### Source material:
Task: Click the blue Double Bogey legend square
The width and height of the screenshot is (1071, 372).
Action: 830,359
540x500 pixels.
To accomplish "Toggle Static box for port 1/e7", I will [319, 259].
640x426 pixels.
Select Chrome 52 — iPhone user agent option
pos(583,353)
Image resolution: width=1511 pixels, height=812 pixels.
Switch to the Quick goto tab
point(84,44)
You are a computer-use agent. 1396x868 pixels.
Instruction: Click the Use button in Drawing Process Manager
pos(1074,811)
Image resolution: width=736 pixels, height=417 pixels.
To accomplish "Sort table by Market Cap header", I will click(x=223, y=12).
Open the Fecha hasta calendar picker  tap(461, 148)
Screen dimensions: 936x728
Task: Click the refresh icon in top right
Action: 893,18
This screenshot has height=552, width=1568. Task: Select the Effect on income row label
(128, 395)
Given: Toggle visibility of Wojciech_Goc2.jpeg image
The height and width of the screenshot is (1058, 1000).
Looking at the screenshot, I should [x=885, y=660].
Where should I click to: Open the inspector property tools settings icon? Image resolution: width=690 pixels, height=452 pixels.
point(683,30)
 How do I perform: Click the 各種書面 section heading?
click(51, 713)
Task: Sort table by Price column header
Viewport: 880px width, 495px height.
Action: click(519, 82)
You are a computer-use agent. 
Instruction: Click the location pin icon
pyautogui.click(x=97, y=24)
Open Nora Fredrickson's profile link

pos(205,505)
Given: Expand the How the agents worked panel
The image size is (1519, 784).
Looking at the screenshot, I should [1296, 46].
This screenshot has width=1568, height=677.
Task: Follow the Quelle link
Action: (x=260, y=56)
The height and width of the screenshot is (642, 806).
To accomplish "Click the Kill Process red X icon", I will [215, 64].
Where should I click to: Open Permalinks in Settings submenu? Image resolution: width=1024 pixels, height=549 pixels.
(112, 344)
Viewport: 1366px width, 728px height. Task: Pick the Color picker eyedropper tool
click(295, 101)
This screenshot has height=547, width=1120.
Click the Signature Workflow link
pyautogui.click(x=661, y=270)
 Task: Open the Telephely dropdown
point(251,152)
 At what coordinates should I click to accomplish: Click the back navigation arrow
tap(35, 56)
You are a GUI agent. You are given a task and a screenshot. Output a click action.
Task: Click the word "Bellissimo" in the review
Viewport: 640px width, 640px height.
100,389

### Required work:
Scan the records for the word "header" and copy every line where it is found.

### Result of the task:
To accomplish "Sort table by Market Cap header", I will click(x=223, y=12).
Task: Sort table by Price column header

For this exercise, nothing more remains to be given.